小溪用手推他,手被他抓住了压得紧紧的防止她乱动又碰到伤口。
乔鼎优惩罚性地吻她,舌头在她嘴里肆意妄为逼得她躲无可躲,吻得她喘不过气来,好半晌方放开她。
见小溪眼神迷蒙,脸色酡红,呼吸浊重,忍不住往下看,红色衣料下雪白的皮肤若隐若现,他的呼吸更重了。
小溪稍稍回了些神志,顺着他的视线低头一看,腾一下满脸绯红,急忙拉过一旁的被子挡了。
乔鼎优也看到了她血水从他手臂上的伤口处往下淌,一路蜿蜒曲折的流至手肘处,一切旖旎想法顿时散尽。
“药呢?”小溪探身拿过床头边的药纱布递给他。
乔鼎优低头帮拭干净手臂上的血,边涂药边沉声道:“那天夜里你在骗我。

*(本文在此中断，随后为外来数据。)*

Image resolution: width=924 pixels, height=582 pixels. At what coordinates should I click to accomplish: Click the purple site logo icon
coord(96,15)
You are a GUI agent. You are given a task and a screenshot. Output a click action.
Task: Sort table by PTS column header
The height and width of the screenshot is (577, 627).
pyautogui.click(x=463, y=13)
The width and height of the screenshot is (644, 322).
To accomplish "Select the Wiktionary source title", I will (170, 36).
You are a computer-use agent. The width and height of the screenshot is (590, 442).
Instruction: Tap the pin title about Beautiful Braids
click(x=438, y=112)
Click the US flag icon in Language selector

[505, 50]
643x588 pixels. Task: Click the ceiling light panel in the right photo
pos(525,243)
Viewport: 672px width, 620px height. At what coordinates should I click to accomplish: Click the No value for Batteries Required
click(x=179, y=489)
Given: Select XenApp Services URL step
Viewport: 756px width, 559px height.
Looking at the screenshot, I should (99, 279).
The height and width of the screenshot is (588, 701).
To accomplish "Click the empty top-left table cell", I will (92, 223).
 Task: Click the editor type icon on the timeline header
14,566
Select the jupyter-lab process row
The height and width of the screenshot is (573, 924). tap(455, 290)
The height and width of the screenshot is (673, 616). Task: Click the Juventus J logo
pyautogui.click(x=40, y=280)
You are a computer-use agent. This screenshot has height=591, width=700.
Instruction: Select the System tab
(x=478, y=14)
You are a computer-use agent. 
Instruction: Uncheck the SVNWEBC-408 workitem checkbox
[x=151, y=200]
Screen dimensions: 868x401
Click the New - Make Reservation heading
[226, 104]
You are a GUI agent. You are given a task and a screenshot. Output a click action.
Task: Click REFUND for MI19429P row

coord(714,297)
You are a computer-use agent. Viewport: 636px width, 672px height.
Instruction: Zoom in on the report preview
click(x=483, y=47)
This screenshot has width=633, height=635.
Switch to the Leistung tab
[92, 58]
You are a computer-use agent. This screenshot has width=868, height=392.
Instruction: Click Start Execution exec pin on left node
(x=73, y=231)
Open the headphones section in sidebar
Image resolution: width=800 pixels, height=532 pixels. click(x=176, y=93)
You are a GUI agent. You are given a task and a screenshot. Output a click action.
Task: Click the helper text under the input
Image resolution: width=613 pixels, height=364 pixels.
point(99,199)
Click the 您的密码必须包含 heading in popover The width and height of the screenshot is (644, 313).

”
小溪不吱声。
乔鼎优也没再说话,沉默地帮她擦了药,包扎好,每一个伤口都让他感到既心疼又生气,拿过衣服披在她身上,就忍着疼小心地下床去。
小溪抓着衣服看着他动作吃力想去扶他,但见他黑气笼罩的脸有些害怕,知道他现在很生气,不敢碰他。
乔鼎优慢慢地走到桌边,自己给自己倒了一杯水正准备要喝,门被人敲响了。
“谁?”
听得乔鼎优的声音,蒙秒东心下大喜顿时激动地忘了规矩直接撞门而入。
“殿下”
“滚”乔鼎优怒吼着抓起面前的茶杯就掷向蒙秒东。
蒙秒东下意识地躲开了,一头雾水地抬头看去,只一眼就看到了床幔里隐隐约约裸着的手臂时瞬间明白了,脸一红,急忙退了出去关上了门。
“你怎么还动武了?你的伤口会被撕裂的。”小溪急切地道。
方才砸茶杯时确实牵扯到了乔鼎优后背的伤,疼得他龇牙咧嘴的咬牙消受。
没听到他的回应,小溪以为他在生气不想理她,悻悻地不再吭声了。
这时门外蒙秒东的声音又响了起来:“殿下,你的伤如何了?”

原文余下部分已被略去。